American Girl Dolls Go P.C., Now Battle Pesticides, Embrace Organic Farming

American Girl Dolls Go P.C., Now Battle Pesticides, Embrace Organic Farming

The American Girl doll collection was not the average toy for little girls. Each doll had a story and an important role in American history. Now the company is slowly discontinuing these dolls for dolls into baking or organic gardening.

Former schoolteacher Pleasant T. Rowland founded American Dolls in 1986. Rowland loved history and thought more girls would be interested if they had a doll to accompany a specific time period. Each doll came with six books that looked at the time period through the doll. It was easy for any girl to be drawn into history and walk in their footsteps.

Samantha, a Victorian aristocrat, was taught about the children in factories and had to confront upper-class adults about fixing it. Pioneer Kirsten learned about Native American persecution when her friend had to move. Young Addy escaped slavery on the eve of the Civil War with her family. Felicity was a colonial tomboy who had to learn about being a young lady in her family. Molly had to endure sacrifices while her father was fighting in World War II.
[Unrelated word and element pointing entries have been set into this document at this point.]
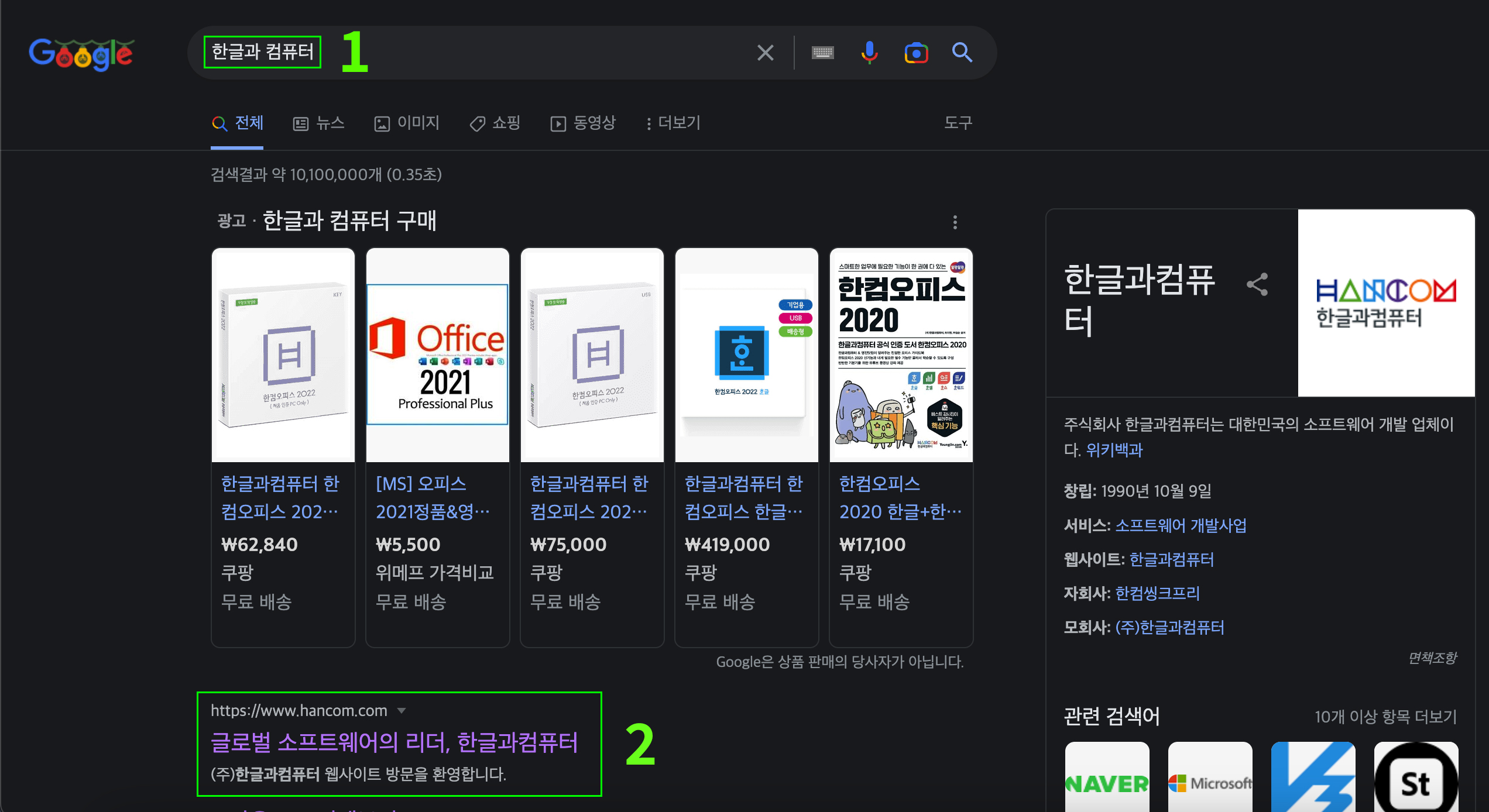
Task: Click the Google holiday logo
Action: tap(81, 54)
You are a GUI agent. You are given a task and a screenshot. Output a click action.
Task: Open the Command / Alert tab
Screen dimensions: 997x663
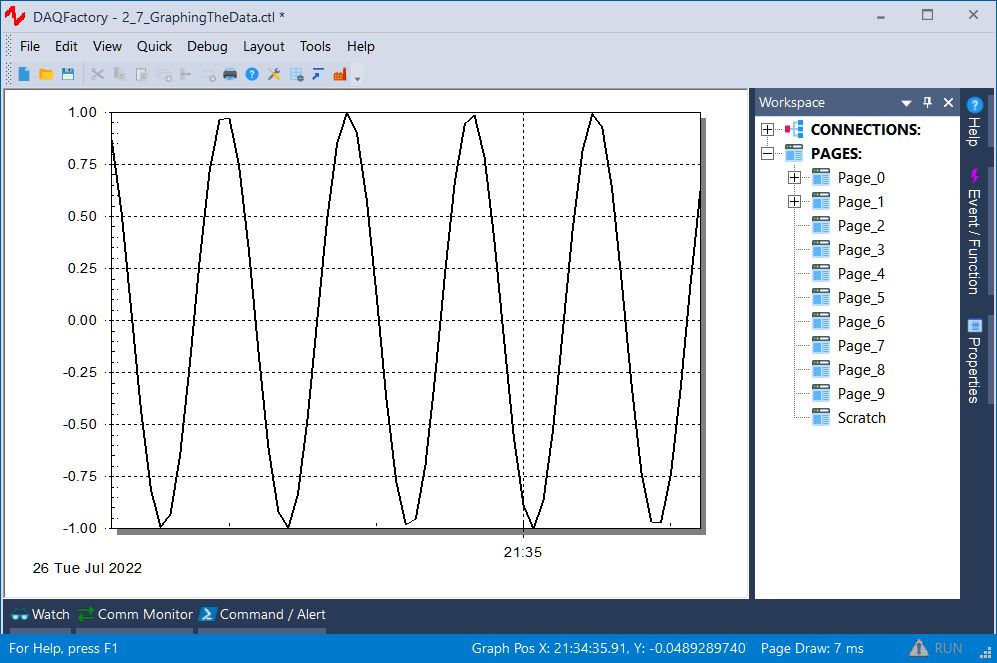click(x=262, y=614)
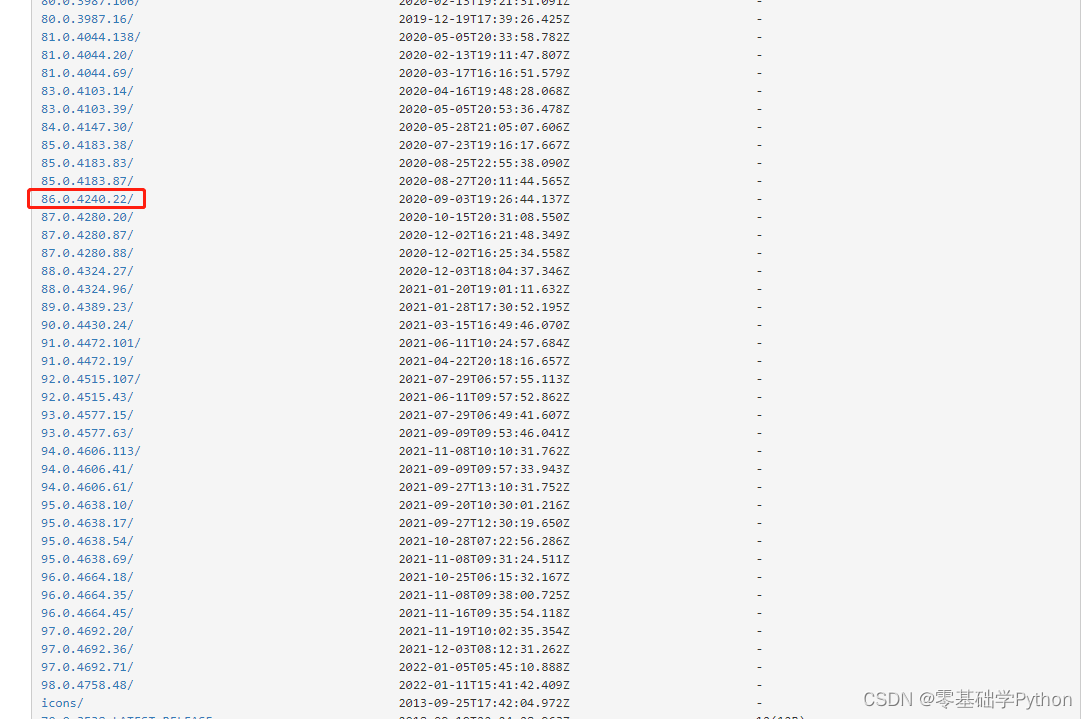The height and width of the screenshot is (719, 1087).
Task: Click the 87.0.4280.20/ version link
Action: pos(87,217)
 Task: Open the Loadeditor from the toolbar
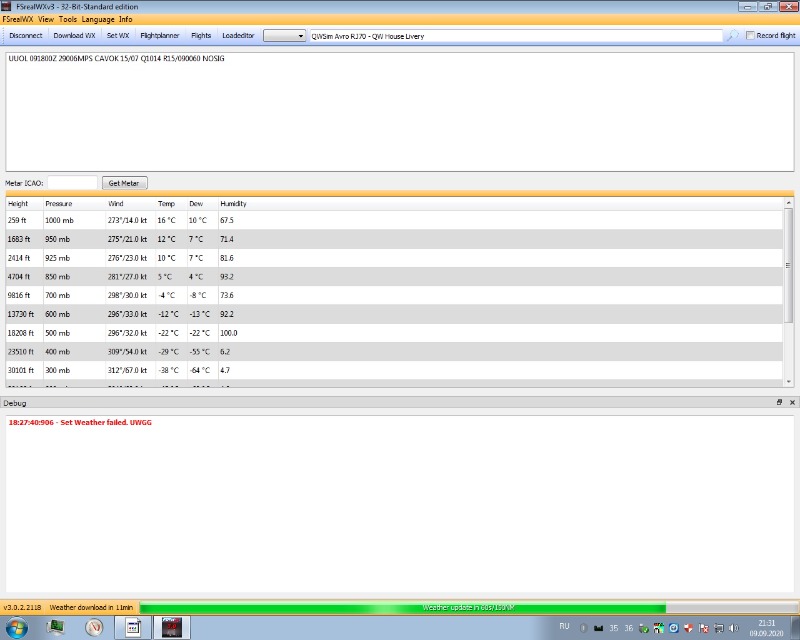(239, 35)
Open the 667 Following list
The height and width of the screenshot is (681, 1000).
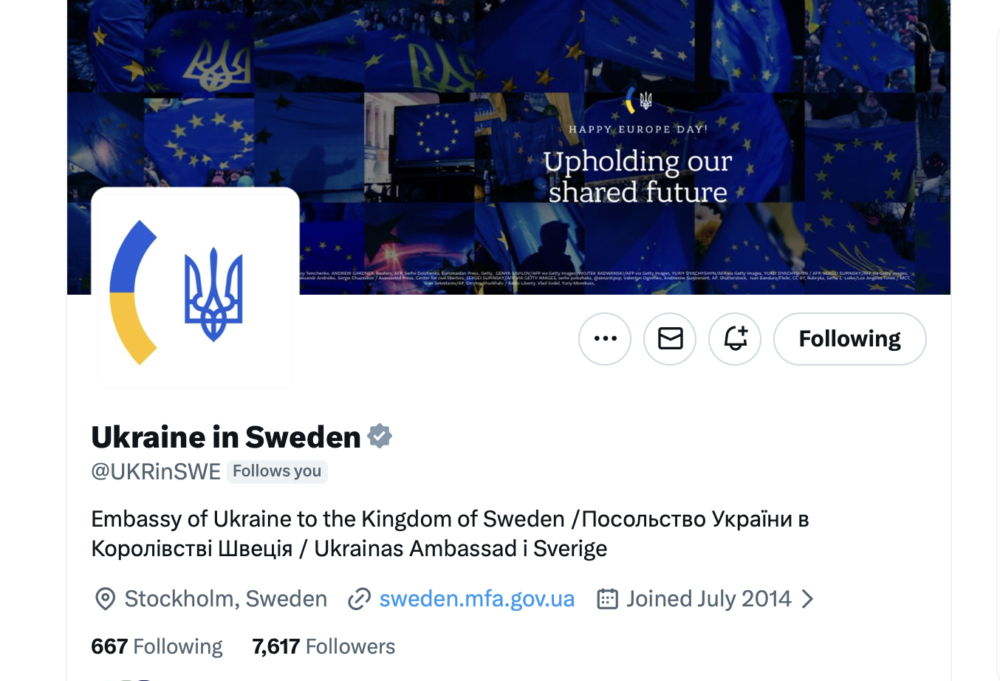[157, 647]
Mattel bought American Girl in 1998 and slowly the historic dolls were put in the shadows. American Girl spokeswoman Stephanie Spanos said it was to make room for new inventory and still considers them the heart of the company. But Samantha, Kirsten, and Felicity are no longer sold. Now Molly is being “archived.”

While the historic dolls faced real world challenges, the newer ones are soft and do not offer any educational significance. The dolls now face local problems like saving an arts program or stopping a neighbor from using pesticides. Amy Schiller at The Atlantic said, “[P]erhaps the time has come for a doll who takes her fourth-grade class on a field trip to Occupy Wall Street.”

The dolls now are generic and no different than any other doll on the shelf. It is truly the end of an era.